SSRIs include drugs such as Celexa, Desyrel, Lexapro, Luvox, Luvox CR, Oleptro, Paxil, Paxil CR, Pexeva, Prozac, Sarafem, Serzon, Symbyax, Vilbryd, and Zoloft. SSRIs are indicated for the treatment of major depressive disorder, obsessive-compulsive disorder (OCD), post-traumatic stress disorder (PTSD), panic disorder, anxiety disorders, bulimia nervosa, and premenstrual dysphoric disorder (PMDD), and are typically used in the treatment of depression. These medications have different indications and active ingredients; not all SSRIs treat the same conditions. It is believed that SSRIs increase serotonin levels in the brain.
The researchers looked at risks for upper GI bleeds tied to SSRIs for shorter periods, using data from the Taiwan National Health Insurance Database, and compared antidepressant use rates—case and control periods—for time frames of 7, 14, and 28 days. A total of 5377 patients with upper GI bleeding were enrolled in the study, according to Medscape Medical News.
Prozac (fluoxetine) and Zoloft (sertraline) were both associated with an elevated risk for upper GI bleeding and Celexa (citalopram), Paxil (paroxetine), and Lexapro (escitalopram) were also associated with an elevated bleeding risk that was just shy of being statistically significant, which according to Medscape Medical News was likely do to the small sample size. “A combination of SSRI and nonsteroidal anti-inflammatory drugs [NSAIDs] would further increase the risk of upper GI bleeding,” said Dr. Lu.
A prior, population-based cohort study published in 2003 revealed increased risks for GI bleeding with SSRI therapy, especially when combined with NSAIDs, according to Medscape Medical News.
We recently wrote that another study revealed that patients taking SSRIs during the perioperative period (from hospitalization admission to discharge) were at increased risks for suffering an adverse event. The study appeared in the April 29, 2013 issue of JAMA Internal Medicine, according Drug Safety Monitor. We also previously wrote that a study found an increased risk of developing an autism spectrum disorder (ASD) in children whose mothers took specific antidepressant medications, including SSRIs. This was the second study in two years to associate antidepressant use during pregnancy with an increased likelihood of exposed children being diagnosed with autism. A prior study suggested that there is too much of a risk taking SSRIs during pregnancy, including potential increased risks for miscarriage, pre-term births, neonatal health complications, and long-term neurobehavioral abnormalities including autism.
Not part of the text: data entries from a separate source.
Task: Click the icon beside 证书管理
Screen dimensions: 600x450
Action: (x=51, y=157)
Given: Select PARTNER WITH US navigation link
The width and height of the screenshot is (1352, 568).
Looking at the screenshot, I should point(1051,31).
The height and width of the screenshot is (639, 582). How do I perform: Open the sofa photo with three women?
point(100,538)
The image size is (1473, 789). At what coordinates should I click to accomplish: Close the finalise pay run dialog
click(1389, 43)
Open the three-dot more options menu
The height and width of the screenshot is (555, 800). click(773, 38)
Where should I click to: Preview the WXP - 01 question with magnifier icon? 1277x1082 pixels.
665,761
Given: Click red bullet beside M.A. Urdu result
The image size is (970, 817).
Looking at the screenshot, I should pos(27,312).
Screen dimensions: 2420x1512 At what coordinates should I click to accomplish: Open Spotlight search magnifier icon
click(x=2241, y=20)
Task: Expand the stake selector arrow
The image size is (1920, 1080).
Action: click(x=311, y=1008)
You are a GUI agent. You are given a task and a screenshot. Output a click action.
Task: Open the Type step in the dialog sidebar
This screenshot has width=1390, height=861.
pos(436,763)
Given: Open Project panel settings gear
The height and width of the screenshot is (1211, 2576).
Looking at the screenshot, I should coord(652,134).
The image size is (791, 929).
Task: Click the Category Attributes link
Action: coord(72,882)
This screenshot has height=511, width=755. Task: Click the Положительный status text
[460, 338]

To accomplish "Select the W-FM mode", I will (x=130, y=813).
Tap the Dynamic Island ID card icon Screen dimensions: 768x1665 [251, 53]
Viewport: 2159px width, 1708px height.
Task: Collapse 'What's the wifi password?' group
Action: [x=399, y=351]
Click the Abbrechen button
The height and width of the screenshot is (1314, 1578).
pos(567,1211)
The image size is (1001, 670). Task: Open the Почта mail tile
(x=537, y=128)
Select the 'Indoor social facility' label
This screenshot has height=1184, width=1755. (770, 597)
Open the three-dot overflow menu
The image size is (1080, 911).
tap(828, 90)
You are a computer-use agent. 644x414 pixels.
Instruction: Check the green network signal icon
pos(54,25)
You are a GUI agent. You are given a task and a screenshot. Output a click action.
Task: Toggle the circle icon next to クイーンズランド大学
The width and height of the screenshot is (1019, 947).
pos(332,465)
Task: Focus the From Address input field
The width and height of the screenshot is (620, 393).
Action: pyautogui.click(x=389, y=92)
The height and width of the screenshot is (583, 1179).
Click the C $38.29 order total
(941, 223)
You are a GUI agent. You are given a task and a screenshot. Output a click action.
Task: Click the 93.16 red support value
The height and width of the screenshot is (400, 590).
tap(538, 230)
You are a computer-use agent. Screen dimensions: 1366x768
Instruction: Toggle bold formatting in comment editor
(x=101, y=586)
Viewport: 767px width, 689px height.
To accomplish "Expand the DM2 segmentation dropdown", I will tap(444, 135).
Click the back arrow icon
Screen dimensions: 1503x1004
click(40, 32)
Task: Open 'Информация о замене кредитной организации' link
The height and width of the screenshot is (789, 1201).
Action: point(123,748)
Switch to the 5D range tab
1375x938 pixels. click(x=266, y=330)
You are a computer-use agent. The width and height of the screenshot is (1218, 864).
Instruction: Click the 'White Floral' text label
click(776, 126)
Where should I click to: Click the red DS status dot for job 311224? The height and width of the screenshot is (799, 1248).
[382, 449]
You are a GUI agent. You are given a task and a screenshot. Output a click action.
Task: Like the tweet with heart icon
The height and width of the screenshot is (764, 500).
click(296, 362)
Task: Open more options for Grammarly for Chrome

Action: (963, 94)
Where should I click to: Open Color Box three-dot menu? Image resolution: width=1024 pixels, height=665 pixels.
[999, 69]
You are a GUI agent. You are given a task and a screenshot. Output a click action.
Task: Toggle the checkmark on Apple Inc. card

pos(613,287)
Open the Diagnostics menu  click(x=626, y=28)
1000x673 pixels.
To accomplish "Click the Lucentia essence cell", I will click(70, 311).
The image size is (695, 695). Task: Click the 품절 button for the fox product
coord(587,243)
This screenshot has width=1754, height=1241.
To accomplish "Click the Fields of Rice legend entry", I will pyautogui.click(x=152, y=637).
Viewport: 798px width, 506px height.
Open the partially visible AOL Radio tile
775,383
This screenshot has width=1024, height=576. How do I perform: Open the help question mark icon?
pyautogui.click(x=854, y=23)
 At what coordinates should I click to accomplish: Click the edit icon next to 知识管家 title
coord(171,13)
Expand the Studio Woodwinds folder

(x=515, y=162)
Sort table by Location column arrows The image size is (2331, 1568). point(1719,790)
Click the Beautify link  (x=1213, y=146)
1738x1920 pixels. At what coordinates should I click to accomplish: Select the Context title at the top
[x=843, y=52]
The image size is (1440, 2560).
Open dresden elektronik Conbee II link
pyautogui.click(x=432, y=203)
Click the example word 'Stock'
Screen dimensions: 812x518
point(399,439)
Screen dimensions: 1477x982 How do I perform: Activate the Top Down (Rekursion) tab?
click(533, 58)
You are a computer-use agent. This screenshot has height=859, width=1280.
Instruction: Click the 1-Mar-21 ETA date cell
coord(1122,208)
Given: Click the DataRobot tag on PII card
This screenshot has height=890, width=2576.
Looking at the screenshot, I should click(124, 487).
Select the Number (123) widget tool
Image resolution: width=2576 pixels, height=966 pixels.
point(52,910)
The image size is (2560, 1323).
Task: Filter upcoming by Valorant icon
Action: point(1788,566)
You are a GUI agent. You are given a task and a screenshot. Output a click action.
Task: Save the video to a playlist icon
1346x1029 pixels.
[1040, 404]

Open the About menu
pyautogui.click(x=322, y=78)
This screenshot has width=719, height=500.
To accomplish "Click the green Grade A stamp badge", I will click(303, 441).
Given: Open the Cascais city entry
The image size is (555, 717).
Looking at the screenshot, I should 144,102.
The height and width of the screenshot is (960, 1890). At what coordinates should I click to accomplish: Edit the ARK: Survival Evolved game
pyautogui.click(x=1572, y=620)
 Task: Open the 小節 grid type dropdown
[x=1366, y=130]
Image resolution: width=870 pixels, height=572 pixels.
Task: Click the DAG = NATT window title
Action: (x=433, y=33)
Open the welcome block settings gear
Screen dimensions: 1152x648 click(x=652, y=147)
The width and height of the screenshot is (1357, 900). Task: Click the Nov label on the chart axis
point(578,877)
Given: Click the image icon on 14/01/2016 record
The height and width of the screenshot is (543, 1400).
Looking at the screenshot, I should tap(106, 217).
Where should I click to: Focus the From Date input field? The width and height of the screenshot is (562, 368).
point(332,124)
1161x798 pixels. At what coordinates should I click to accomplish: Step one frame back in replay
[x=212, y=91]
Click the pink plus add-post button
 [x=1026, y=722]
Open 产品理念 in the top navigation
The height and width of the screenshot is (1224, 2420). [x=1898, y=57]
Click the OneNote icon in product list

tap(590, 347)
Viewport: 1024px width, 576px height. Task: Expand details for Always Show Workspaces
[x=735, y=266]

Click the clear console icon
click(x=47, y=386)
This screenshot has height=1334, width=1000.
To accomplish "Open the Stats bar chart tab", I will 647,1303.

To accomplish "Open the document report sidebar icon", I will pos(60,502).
Prior to that, we wrote that a growing body of research linked SSRIs to birth defects and other issues when used by pregnant women, especially in the early months of pregnancy when many women don’t realize they are pregnant. One study published by researchers at Sweden’s Karolinska Institute found that taking an SSRI antidepressant during pregnancy was associated with a two-fold increased risk of neonatal pulmonary hypertension (PPHN). Another report published in the Archives of General Psychiatry found that babies exposed to SSRI antidepressants before birth exhibit reduced head growth at birth, and are more likely to be born prematurely.
Researchers at Canada’s McMaster University discovered that antidepressants that impact levels of serotonin in the brain can cause side effects related to any bodily process normally regulated by serotonin. Some possible side effects include birth defects in infants; sexual dysfunction, and problems with sperm development in adults; diarrhea, constipation, indigestion, bloating, and other digestive problems; and abnormal bleeding and stroke in the elderly.